Task to carry out
Retype each line of the material below word for word; pictures stay out.
----
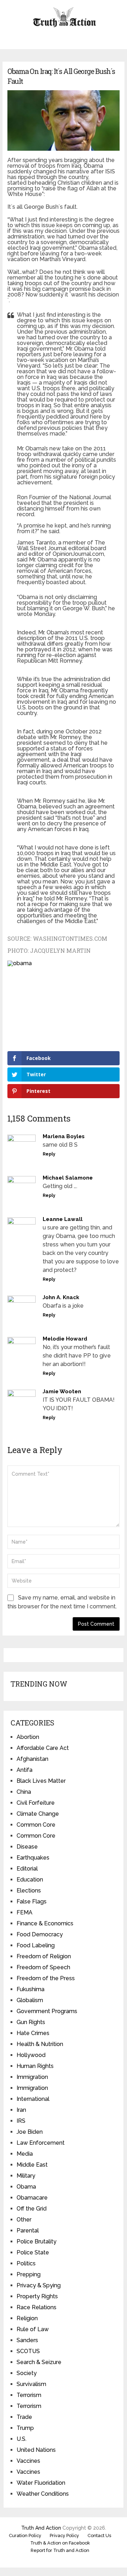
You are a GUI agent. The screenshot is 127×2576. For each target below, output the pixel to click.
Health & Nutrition (40, 2044)
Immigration (32, 2077)
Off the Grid (32, 2208)
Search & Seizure (39, 2362)
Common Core (36, 1824)
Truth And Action (41, 2528)
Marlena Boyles (64, 1136)
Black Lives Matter (41, 1780)
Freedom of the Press (46, 1978)
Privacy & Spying (39, 2285)
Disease (27, 1846)
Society (27, 2373)
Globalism (30, 2000)
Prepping (29, 2274)
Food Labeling (36, 1945)
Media (25, 2153)
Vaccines (28, 2460)
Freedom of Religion (44, 1956)
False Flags (32, 1901)
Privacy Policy (64, 2535)
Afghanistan (32, 1759)
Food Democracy (40, 1934)
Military (26, 2175)
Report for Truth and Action (60, 2550)
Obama (26, 2186)
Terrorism (29, 2395)
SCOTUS (28, 2351)
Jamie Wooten (62, 1391)
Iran (21, 2110)
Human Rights (35, 2066)
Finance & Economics (45, 1923)
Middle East (32, 2164)
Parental (28, 2230)
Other (24, 2219)
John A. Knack (61, 1297)
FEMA (24, 1912)
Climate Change (38, 1813)
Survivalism (31, 2384)
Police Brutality (36, 2241)
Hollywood (31, 2055)
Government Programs (47, 2011)
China (24, 1791)
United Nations (36, 2450)
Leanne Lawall (63, 1219)
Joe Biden (30, 2131)
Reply (49, 1154)
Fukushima (30, 1989)
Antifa (24, 1770)
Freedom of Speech (43, 1967)
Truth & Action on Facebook (60, 2543)
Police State (33, 2252)
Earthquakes (33, 1857)
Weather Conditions (43, 2493)
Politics (26, 2263)
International (33, 2099)
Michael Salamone (68, 1178)
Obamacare (32, 2197)
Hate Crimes (33, 2033)
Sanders (27, 2340)
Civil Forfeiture (36, 1802)
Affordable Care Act (43, 1748)
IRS (21, 2120)
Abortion (28, 1737)
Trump (25, 2428)
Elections (29, 1890)
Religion (27, 2318)
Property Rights (37, 2296)
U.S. (21, 2439)
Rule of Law (33, 2329)
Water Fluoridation (41, 2482)
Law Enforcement (41, 2142)
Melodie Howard (65, 1339)
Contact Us (99, 2535)
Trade (24, 2417)
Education (30, 1879)
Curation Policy (25, 2535)
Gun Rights (31, 2022)
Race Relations (36, 2307)
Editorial (27, 1868)
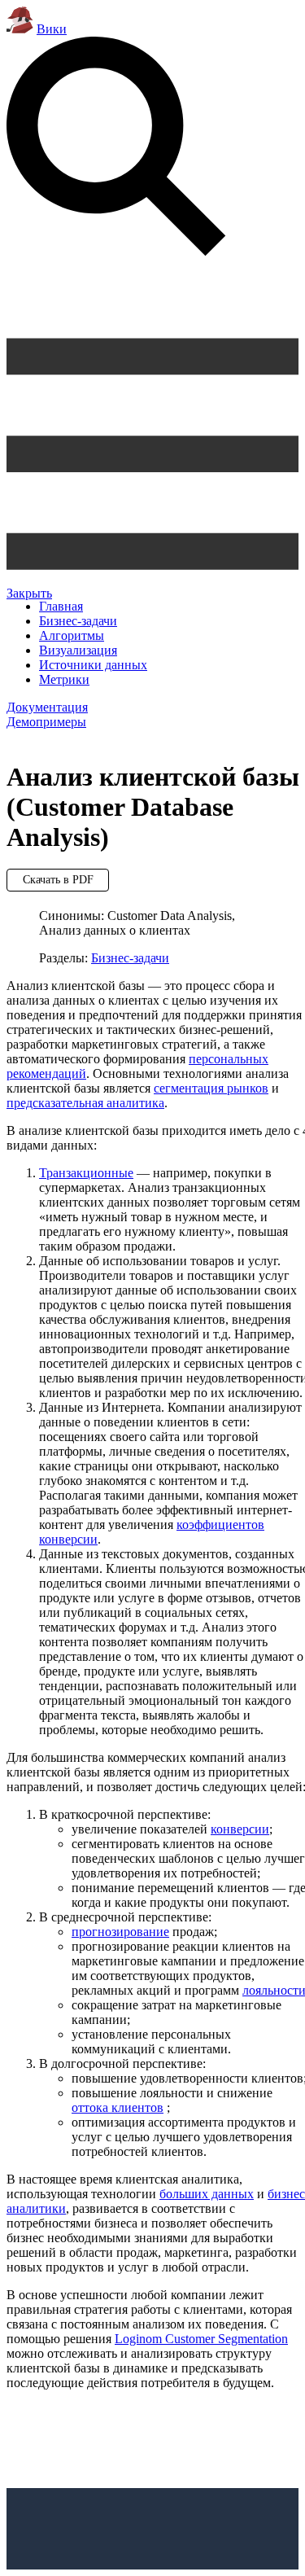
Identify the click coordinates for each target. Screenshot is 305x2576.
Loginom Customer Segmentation (201, 2339)
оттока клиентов (117, 2107)
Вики (52, 29)
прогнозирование (120, 1932)
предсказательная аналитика (85, 1103)
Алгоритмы (71, 635)
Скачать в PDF (58, 880)
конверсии (240, 1829)
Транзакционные (86, 1173)
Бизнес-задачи (78, 621)
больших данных (206, 2194)
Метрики (64, 679)
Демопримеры (46, 722)
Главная (61, 606)
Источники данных (93, 665)
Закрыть (29, 593)
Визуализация (78, 650)
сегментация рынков (211, 1088)
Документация (47, 707)
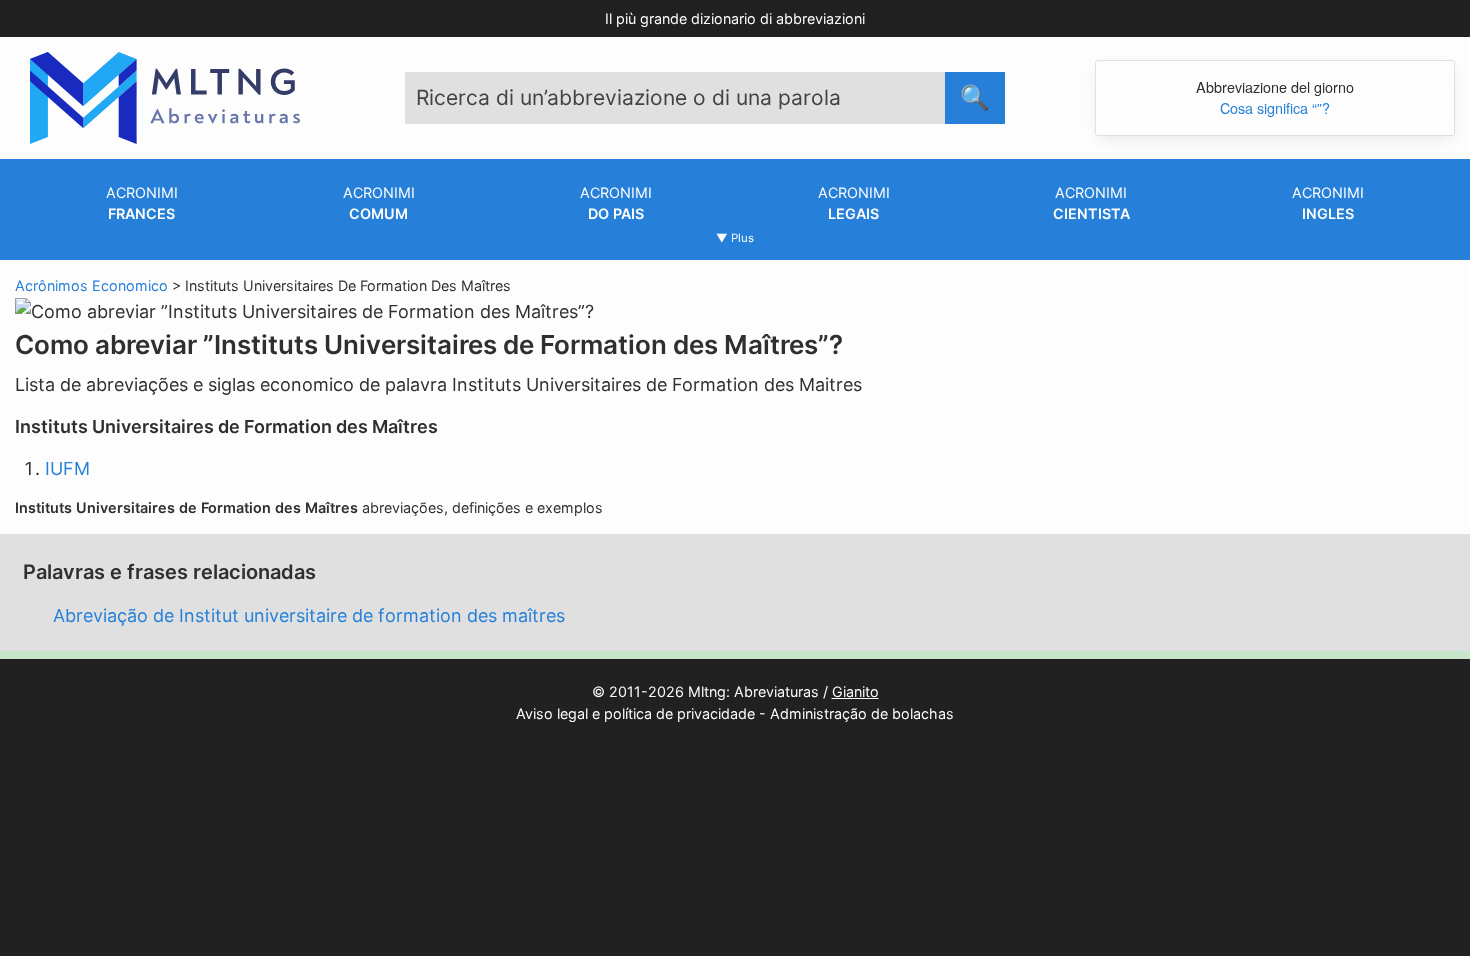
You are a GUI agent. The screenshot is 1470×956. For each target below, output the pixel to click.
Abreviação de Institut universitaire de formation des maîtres (309, 615)
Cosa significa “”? (1275, 107)
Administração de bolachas (862, 713)
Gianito (855, 691)
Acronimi (142, 203)
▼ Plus (735, 238)
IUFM (67, 468)
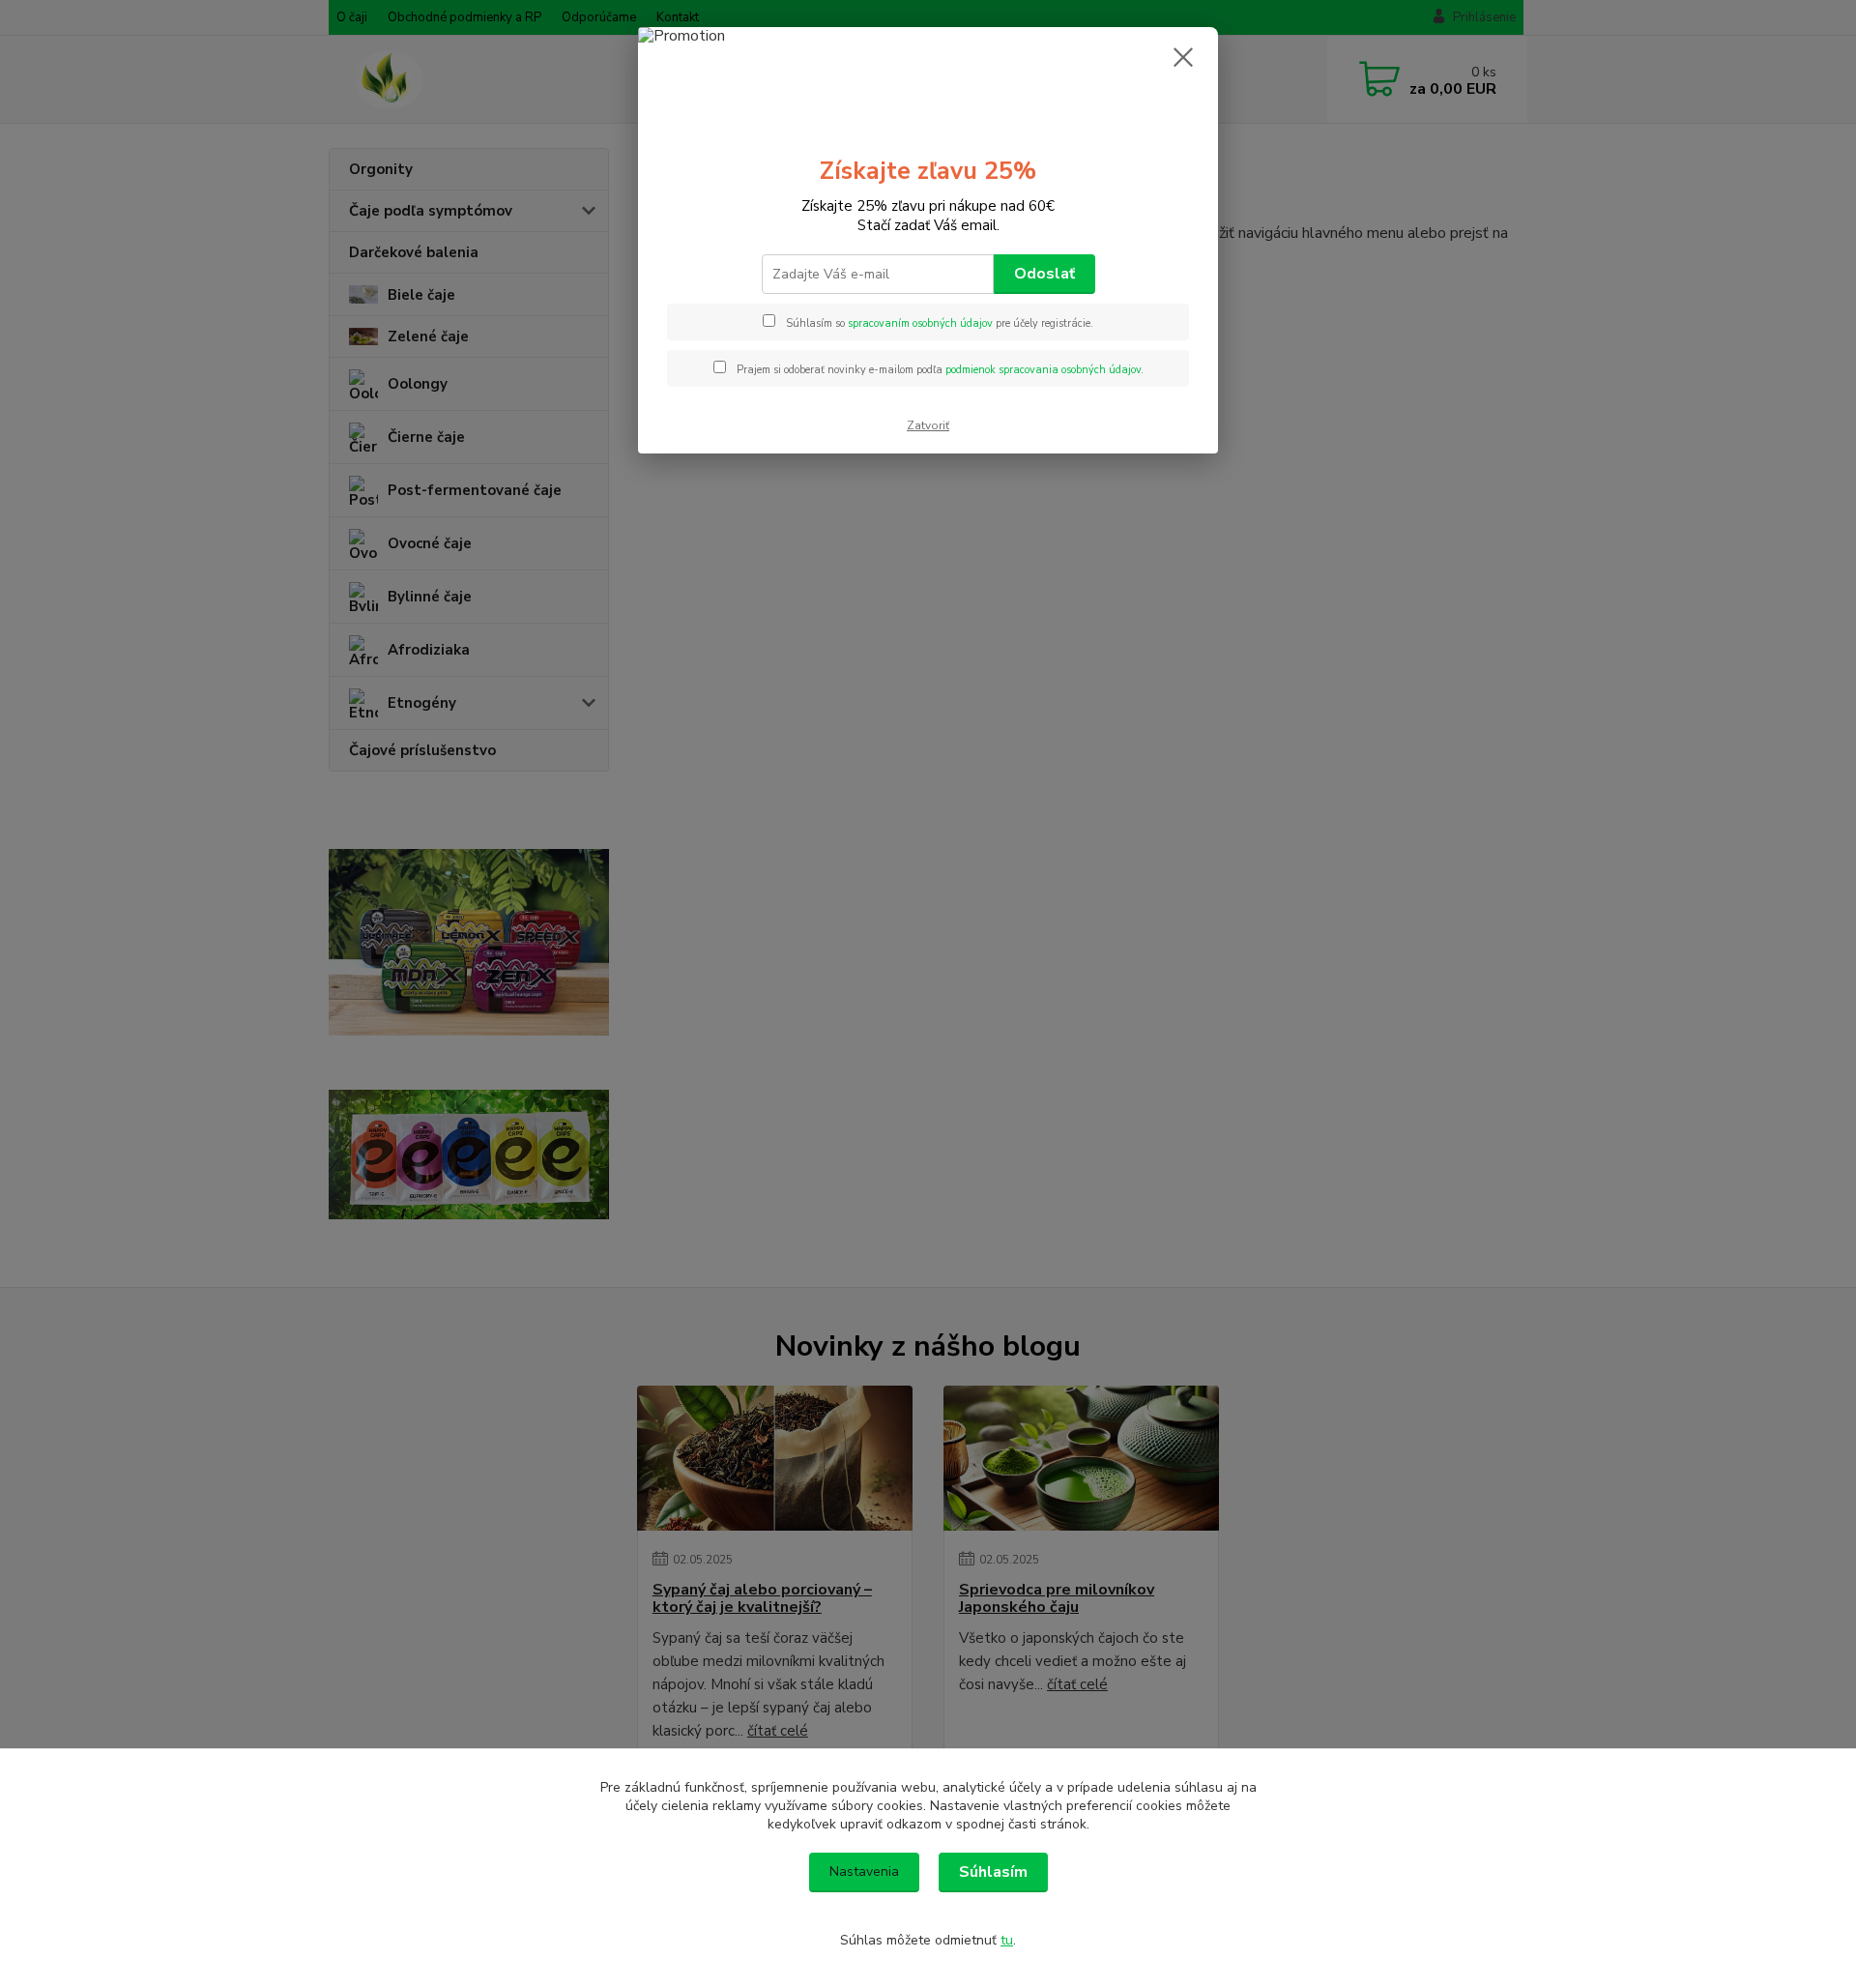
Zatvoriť (928, 425)
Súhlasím (993, 1872)
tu (1006, 1940)
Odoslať (1044, 273)
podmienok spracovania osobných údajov (1043, 370)
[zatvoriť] (1183, 57)
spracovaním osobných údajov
----
Answer box
You are a GUI agent. The screenshot is 127×2576. For each target below, output the pixel to click.
Health & Nutrition (40, 2044)
Immigration (32, 2077)
Off the Grid (32, 2208)
Search & Seizure (39, 2362)
Common Core (36, 1824)
Truth And Action (41, 2528)
Marlena Boyles (64, 1136)
Black Lives Matter (41, 1780)
Freedom of the Press (46, 1978)
Privacy & Spying (39, 2285)
Disease (27, 1846)
Society (27, 2373)
Globalism (30, 2000)
Prepping (29, 2274)
Food Labeling (36, 1945)
Media (25, 2153)
Vaccines (28, 2460)
Freedom of Religion (44, 1956)
False Flags (32, 1901)
Privacy Policy (64, 2535)
Afghanistan (32, 1759)
Food Democracy (40, 1934)
Military (26, 2175)
Report for Truth and Action (60, 2550)
Obama (26, 2186)
Terrorism (29, 2395)
SCOTUS (28, 2351)
Jamie Wooten (62, 1391)
Iran (21, 2110)
Human Rights (35, 2066)
Finance & Economics (45, 1923)
Middle East (32, 2164)
Parental (28, 2230)
Other (24, 2219)
John A. Knack (61, 1297)
FEMA (24, 1912)
Climate Change (38, 1813)
Survivalism (31, 2384)
Police Brutality (36, 2241)
Hollywood (31, 2055)
Government Programs (47, 2011)
China (24, 1791)
United Nations (36, 2450)
Leanne Lawall (63, 1219)
Joe Biden (30, 2131)
Reply (49, 1154)
Fukushima (30, 1989)
Antifa (24, 1770)
Freedom of Speech (43, 1967)
Truth & Action on Facebook (60, 2543)
Police State (33, 2252)
Earthquakes (33, 1857)
Weather Conditions (43, 2493)
Politics (26, 2263)
International (33, 2099)
Michael Salamone (68, 1178)
Obamacare (32, 2197)
Hate Crimes (33, 2033)
Sanders (27, 2340)
Civil Forfeiture (36, 1802)
Affordable Care Act (43, 1748)
IRS (21, 2120)
Abortion (28, 1737)
Trump (25, 2428)
Elections (29, 1890)
Religion (27, 2318)
Property Rights (37, 2296)
U.S. (21, 2439)
Rule of Law (33, 2329)
Water Fluoridation (41, 2482)
Law Enforcement (41, 2142)
Melodie Howard (65, 1339)
Contact Us (99, 2535)
Trade (24, 2417)
Education (30, 1879)
Curation Policy (25, 2535)
Gun Rights (31, 2022)
Race Relations (36, 2307)
Editorial (27, 1868)
Identify the click coordinates for each target. Screenshot is 305x2576.
Loginom Customer Segmentation (201, 2339)
оттока клиентов (117, 2107)
Вики (52, 29)
прогнозирование (120, 1932)
предсказательная аналитика (85, 1103)
Алгоритмы (71, 635)
Скачать в PDF (58, 880)
конверсии (240, 1829)
Транзакционные (86, 1173)
Бизнес-задачи (78, 621)
больших данных (206, 2194)
Метрики (64, 679)
Демопримеры (46, 722)
Главная (61, 606)
Источники данных (93, 665)
Закрыть (29, 593)
Визуализация (78, 650)
сегментация рынков (211, 1088)
Документация (47, 707)
You are a GUI agent. The screenshot is 1470×956. For each target below, output the pixel to click.
Abreviação de Institut universitaire de formation des maîtres (309, 615)
Cosa significa “”? (1275, 107)
Administração de bolachas (862, 713)
Gianito (855, 691)
Acronimi (142, 203)
▼ Plus (735, 238)
IUFM (67, 468)
Zatvoriť (928, 425)
Súhlasím (993, 1872)
tu (1006, 1940)
Odoslať (1044, 273)
podmienok spracovania osobných údajov (1043, 370)
[zatvoriť] (1183, 57)
spracovaním osobných údajov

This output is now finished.